%%

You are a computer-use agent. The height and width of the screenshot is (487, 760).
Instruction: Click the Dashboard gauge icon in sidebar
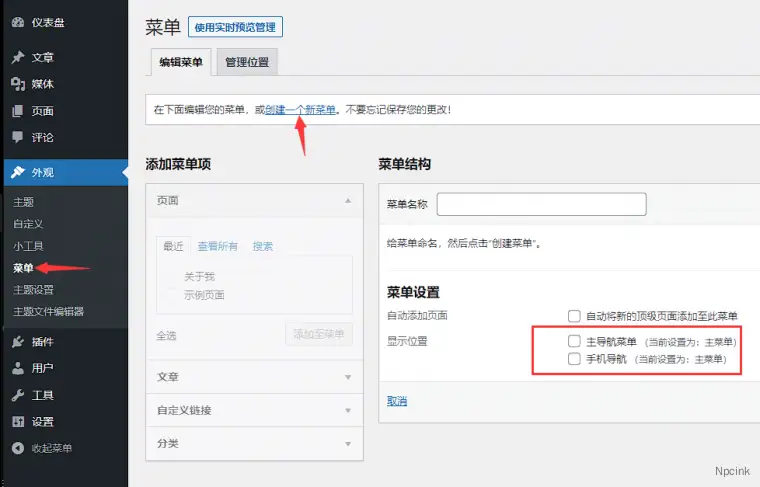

%%
%%

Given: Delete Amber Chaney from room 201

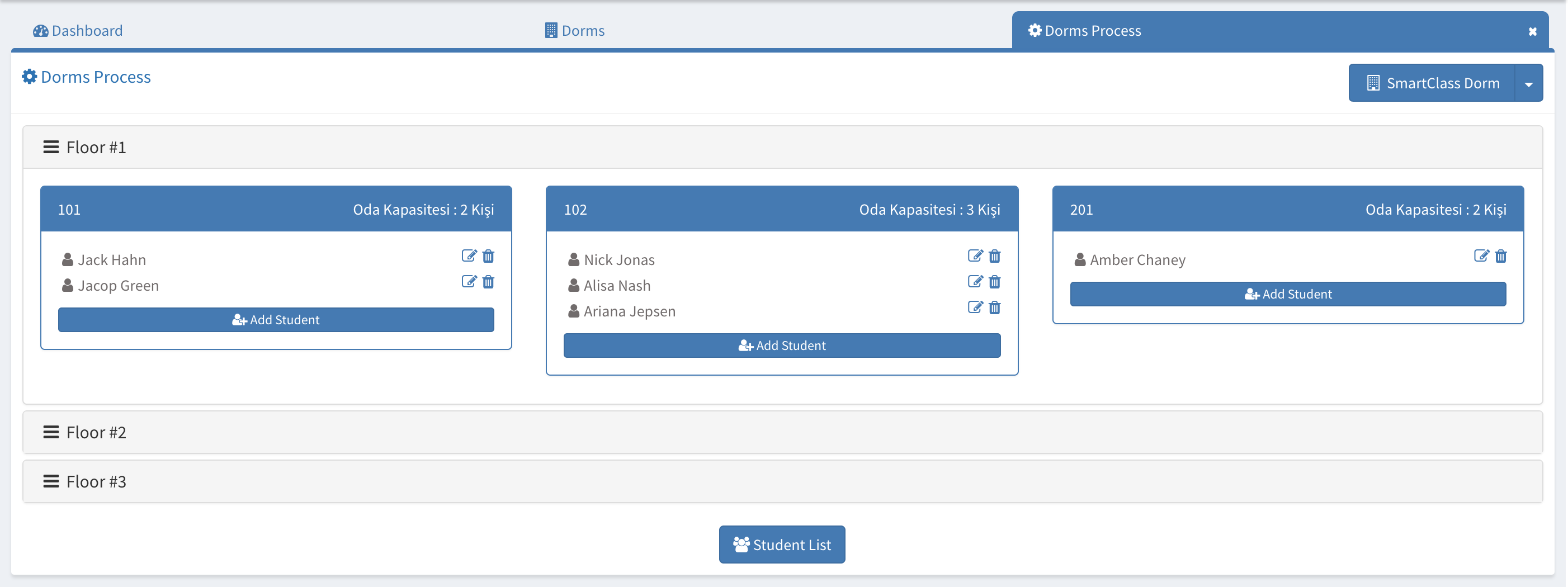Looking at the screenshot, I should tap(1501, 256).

%%
%%

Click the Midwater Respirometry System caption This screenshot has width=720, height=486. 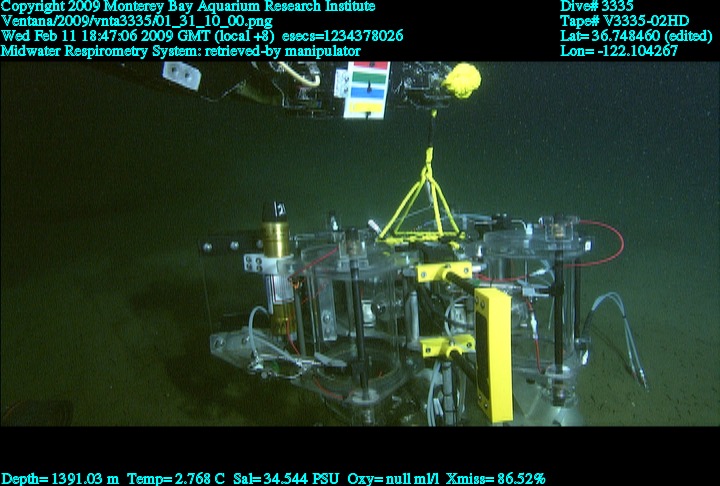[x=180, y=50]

%%

> [WHAT THIS TASK INVOLVES]
In the listing above, find the line with "You are a computer-use" and the line with "Instruction: Click the". Output those two lines and every line between them, exactly as written.

> [SOLVED EXERCISE]
You are a computer-use agent. The height and width of the screenshot is (487, 760).
Instruction: Click the Dashboard gauge icon in sidebar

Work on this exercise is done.